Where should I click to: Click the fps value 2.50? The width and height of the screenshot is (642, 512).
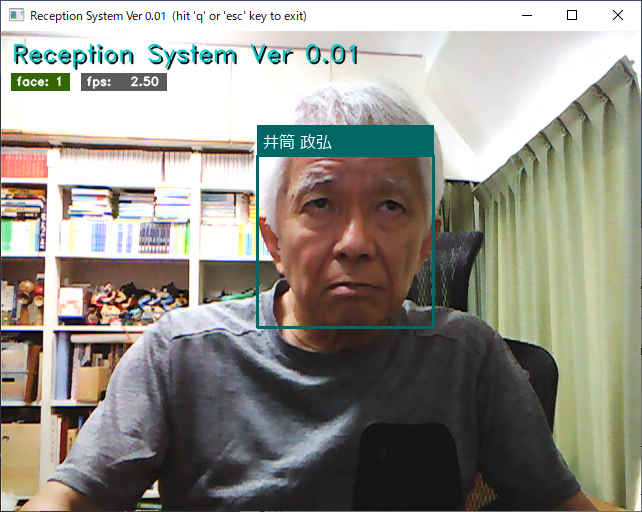pos(144,82)
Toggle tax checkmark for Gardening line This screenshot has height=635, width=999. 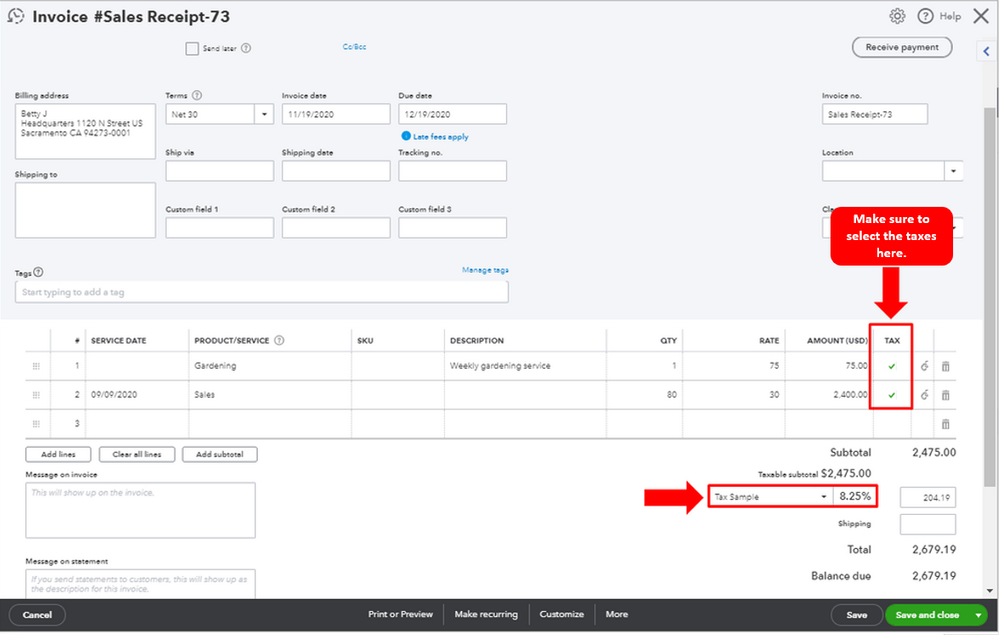(x=891, y=367)
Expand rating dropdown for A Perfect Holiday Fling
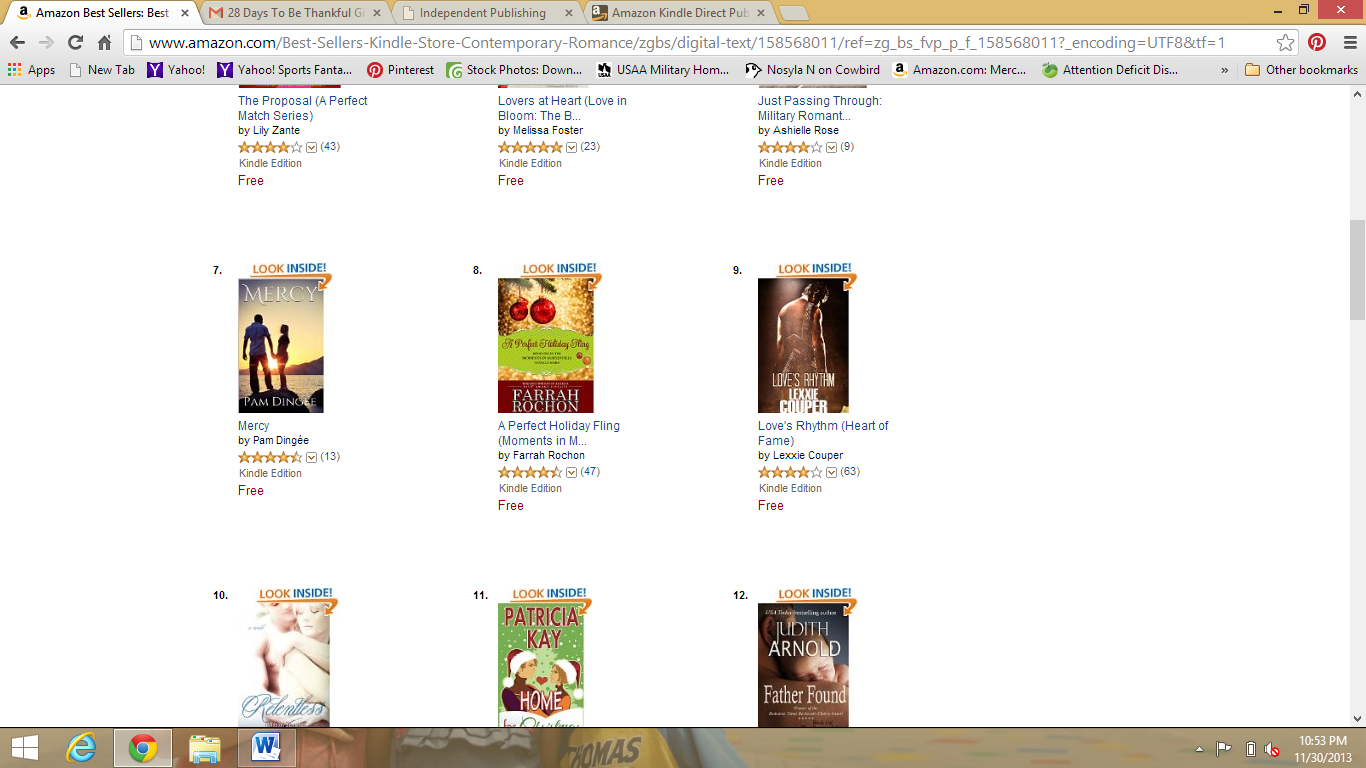 click(x=571, y=472)
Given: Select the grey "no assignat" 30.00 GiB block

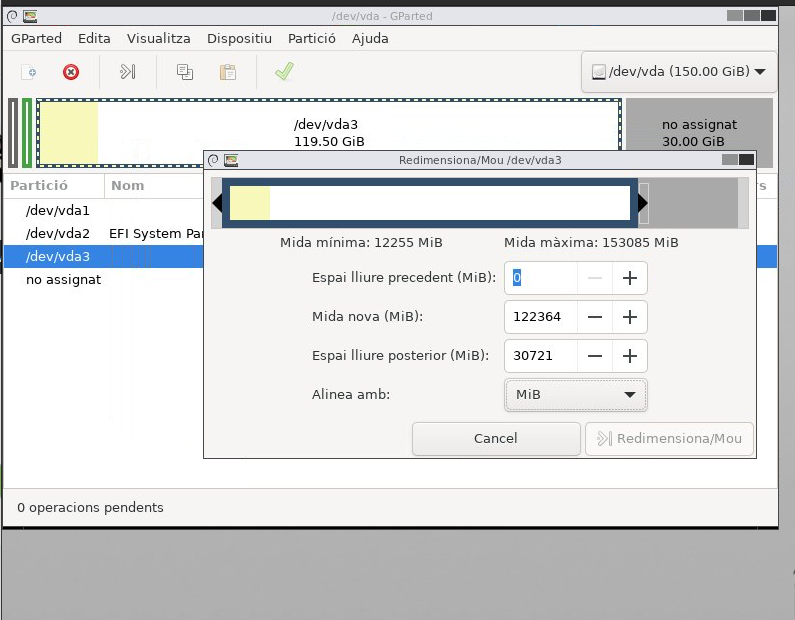Looking at the screenshot, I should click(699, 132).
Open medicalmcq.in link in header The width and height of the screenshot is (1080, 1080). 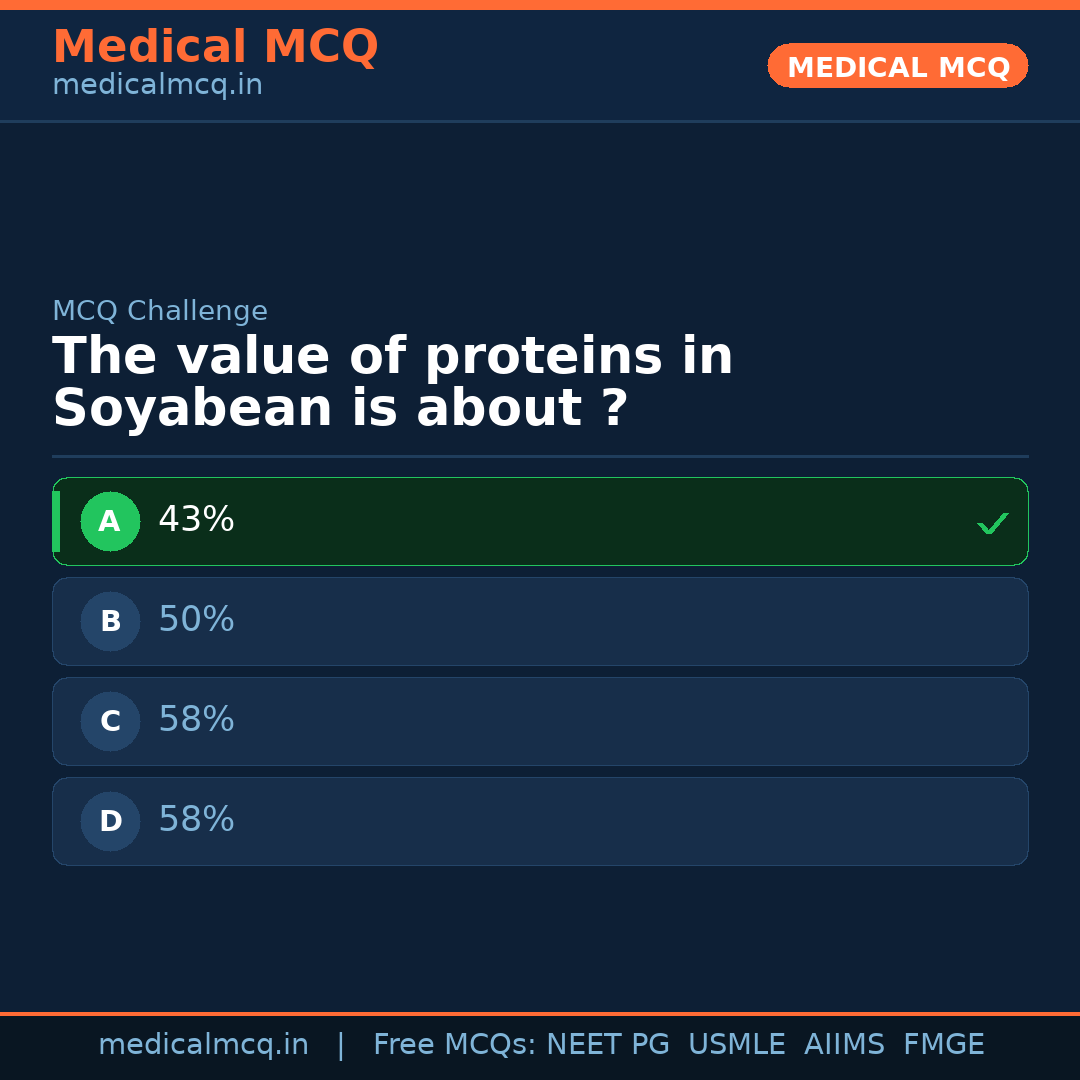(x=157, y=86)
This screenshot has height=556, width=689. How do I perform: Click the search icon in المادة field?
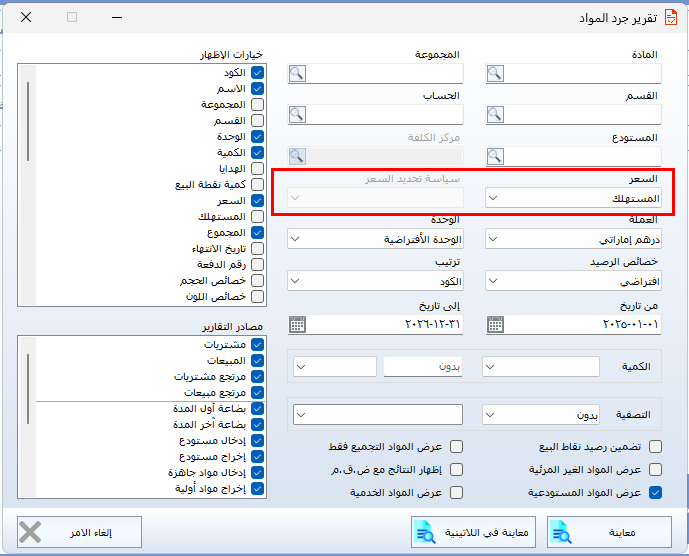pyautogui.click(x=497, y=73)
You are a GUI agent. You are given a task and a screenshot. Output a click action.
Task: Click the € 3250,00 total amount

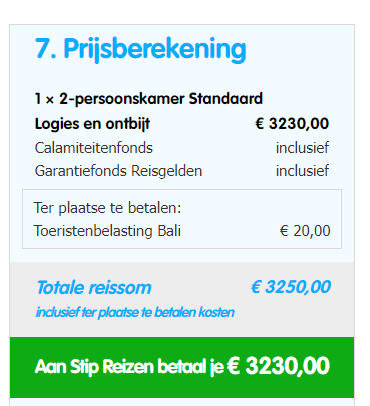coord(291,287)
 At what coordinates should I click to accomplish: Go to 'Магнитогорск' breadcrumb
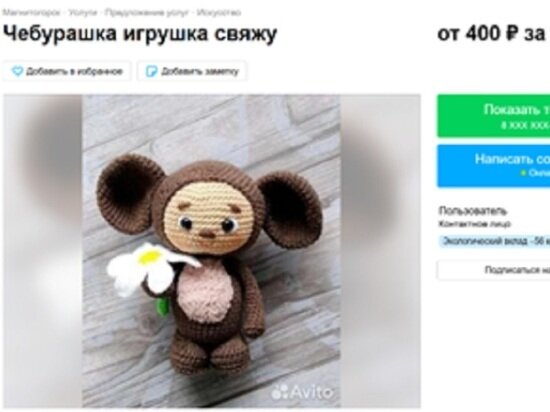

=======

▶ What the task requires: Once you find the line that contains "This screenshot has height=556, width=689.", reproduce it and every line after it through the end of the entries above, exactly as written, with no pictures.

▶ Problem solution:
This screenshot has height=556, width=689. How do I perform: Click the search icon in المادة field?
pyautogui.click(x=497, y=73)
You are a GUI agent. You are given a task and a screenshot. Output a click action.
Task: Click the € 3250,00 total amount

coord(291,287)
 At what coordinates should I click to accomplish: Go to 'Магнитогорск' breadcrumb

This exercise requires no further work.